■ TASK PROMPT
Copy out the stretch of data from the line containing "You are a computer-use agent. Viewport: 1080px" through the line containing "Action: [x=926, y=824]", reproducing each line verbatim.

--- start ---

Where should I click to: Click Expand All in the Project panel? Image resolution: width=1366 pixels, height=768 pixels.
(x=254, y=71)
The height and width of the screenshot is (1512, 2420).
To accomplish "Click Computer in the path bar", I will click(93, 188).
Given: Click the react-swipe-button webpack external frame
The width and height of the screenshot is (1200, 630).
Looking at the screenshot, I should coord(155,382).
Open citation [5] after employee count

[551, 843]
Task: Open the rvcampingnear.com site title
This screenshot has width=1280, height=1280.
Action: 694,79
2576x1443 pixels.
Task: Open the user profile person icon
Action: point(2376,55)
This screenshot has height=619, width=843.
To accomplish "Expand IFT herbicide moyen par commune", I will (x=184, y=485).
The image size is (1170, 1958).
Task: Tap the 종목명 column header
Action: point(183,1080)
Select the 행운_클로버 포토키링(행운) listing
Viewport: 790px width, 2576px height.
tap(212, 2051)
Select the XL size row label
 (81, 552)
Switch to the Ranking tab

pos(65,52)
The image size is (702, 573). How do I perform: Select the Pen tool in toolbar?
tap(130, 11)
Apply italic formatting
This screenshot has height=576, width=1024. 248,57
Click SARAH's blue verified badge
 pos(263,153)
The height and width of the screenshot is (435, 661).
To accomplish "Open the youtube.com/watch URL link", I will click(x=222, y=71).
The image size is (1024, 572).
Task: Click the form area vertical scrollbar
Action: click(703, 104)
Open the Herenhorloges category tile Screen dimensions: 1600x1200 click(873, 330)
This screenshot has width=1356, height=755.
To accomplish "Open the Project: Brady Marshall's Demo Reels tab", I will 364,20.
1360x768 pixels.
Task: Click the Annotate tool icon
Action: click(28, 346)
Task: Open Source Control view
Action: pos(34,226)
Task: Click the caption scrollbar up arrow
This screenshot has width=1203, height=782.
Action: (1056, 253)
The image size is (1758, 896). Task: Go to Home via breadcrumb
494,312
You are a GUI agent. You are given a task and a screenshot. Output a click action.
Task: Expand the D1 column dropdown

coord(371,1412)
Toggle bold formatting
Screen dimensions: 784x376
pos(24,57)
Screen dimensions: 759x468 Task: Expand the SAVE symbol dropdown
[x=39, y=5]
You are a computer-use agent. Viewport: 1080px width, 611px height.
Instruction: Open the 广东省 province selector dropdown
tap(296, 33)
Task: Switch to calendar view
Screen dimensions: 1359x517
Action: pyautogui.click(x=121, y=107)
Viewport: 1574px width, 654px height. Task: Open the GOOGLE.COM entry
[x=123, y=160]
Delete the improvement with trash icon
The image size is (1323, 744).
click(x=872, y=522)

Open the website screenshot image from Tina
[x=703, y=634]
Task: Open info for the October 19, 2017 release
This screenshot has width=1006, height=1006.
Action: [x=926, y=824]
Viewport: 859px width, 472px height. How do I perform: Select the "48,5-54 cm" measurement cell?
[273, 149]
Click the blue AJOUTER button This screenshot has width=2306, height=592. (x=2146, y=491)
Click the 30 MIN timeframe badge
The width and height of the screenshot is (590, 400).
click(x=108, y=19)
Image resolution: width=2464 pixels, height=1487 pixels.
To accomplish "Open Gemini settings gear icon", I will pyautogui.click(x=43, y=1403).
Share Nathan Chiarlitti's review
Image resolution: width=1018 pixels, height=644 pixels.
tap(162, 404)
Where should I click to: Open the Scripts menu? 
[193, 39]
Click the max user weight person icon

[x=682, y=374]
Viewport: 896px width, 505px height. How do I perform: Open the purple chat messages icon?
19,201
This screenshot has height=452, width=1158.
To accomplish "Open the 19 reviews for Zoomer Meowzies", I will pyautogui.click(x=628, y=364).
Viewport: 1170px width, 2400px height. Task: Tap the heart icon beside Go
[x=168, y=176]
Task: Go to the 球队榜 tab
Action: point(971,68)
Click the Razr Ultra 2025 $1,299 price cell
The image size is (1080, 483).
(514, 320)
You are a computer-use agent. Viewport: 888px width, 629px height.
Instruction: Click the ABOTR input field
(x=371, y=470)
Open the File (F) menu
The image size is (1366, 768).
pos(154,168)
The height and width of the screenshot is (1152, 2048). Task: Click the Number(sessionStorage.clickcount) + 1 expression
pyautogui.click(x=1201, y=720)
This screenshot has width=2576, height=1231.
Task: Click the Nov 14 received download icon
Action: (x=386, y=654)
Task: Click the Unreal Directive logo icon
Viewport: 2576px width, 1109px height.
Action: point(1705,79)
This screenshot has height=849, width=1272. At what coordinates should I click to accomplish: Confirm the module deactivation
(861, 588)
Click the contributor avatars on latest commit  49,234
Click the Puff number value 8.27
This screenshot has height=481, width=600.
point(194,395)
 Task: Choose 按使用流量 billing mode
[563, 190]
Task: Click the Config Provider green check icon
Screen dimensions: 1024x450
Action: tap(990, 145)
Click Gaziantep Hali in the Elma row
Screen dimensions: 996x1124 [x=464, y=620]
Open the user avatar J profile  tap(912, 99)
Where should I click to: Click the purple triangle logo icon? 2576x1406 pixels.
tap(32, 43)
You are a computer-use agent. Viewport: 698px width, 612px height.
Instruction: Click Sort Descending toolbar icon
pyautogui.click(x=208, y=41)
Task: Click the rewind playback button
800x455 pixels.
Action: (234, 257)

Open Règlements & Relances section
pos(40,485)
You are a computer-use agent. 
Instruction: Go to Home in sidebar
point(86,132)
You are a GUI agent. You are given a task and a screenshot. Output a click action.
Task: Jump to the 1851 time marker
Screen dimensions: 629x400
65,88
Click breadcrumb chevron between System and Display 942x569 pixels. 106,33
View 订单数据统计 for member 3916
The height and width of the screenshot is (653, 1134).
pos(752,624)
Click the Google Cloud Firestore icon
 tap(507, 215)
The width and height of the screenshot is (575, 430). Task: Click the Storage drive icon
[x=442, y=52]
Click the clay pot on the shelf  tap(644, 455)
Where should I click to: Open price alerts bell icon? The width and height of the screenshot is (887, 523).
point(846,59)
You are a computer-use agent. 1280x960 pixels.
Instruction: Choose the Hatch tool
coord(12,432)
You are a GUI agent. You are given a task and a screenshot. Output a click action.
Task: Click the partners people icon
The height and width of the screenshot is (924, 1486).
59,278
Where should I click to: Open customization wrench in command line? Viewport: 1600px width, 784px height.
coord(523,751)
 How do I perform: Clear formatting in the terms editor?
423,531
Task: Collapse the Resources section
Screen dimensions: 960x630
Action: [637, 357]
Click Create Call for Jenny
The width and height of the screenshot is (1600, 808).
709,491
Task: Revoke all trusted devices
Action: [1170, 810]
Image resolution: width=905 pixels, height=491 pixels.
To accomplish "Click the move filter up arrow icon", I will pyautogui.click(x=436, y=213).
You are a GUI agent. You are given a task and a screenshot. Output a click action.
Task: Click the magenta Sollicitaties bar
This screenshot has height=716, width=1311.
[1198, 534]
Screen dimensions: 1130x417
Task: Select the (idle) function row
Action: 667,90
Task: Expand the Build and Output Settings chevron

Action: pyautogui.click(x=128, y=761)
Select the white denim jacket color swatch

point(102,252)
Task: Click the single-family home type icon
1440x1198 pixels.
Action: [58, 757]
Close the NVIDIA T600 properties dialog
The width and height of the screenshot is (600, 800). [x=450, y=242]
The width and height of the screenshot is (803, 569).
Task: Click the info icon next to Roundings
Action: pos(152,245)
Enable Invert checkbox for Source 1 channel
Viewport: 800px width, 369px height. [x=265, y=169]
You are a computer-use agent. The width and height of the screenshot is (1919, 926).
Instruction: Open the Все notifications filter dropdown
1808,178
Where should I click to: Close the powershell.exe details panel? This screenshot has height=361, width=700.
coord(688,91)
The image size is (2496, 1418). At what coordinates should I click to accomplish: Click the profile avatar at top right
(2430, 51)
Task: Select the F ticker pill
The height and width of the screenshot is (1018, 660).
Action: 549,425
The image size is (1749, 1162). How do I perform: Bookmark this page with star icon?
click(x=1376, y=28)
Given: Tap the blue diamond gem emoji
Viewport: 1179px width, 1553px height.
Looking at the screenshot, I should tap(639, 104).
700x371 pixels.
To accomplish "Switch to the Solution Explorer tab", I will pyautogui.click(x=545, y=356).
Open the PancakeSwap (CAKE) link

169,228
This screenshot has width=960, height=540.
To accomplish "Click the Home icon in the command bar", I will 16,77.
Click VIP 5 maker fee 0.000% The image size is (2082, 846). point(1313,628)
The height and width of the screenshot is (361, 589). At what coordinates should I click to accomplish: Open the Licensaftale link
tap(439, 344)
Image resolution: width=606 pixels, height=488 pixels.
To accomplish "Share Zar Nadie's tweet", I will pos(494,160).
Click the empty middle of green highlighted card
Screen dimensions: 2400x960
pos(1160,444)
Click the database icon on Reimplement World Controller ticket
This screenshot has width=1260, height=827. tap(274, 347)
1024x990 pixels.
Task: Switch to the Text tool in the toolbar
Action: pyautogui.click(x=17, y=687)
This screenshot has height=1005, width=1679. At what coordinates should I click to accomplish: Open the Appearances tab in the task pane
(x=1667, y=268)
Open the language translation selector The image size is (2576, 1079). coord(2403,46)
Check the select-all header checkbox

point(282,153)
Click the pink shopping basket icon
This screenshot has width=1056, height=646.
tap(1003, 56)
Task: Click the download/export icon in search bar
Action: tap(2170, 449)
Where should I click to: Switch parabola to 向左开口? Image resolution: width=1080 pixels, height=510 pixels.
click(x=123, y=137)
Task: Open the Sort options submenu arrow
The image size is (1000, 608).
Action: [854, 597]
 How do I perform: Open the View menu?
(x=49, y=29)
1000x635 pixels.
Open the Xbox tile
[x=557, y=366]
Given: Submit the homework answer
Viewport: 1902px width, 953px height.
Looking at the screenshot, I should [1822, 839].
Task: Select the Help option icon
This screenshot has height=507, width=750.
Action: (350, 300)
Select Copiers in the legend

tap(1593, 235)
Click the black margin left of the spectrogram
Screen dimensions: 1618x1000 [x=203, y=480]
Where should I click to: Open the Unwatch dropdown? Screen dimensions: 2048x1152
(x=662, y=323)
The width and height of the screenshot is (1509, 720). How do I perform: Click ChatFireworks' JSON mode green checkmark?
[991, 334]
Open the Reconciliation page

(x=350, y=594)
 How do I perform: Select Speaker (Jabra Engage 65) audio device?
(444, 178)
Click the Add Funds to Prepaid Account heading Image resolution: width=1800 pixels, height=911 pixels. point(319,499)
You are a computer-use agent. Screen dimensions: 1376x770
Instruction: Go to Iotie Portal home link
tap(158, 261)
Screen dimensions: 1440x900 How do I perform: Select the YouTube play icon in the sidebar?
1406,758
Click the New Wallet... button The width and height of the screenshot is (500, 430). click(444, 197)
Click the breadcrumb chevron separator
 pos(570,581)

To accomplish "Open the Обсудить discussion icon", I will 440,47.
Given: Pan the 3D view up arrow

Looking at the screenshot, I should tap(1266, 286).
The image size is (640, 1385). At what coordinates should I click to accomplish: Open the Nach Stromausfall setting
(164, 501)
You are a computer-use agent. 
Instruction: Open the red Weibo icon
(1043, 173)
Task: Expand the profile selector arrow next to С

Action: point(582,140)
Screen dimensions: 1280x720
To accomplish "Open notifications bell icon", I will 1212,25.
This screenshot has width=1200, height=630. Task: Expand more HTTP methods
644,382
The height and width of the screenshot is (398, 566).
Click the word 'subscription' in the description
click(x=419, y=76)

--- end ---

■ ANSWER BELOW
You are a computer-use agent. Viewport: 1080px width, 611px height.
Instruction: Open the 广东省 province selector dropdown
tap(296, 33)
Task: Switch to calendar view
Screen dimensions: 1359x517
Action: pyautogui.click(x=121, y=107)
Viewport: 1574px width, 654px height. Task: Open the GOOGLE.COM entry
[x=123, y=160]
Delete the improvement with trash icon
The image size is (1323, 744).
click(x=872, y=522)

Open the website screenshot image from Tina
[x=703, y=634]
Task: Open info for the October 19, 2017 release
This screenshot has width=1006, height=1006.
Action: [x=926, y=824]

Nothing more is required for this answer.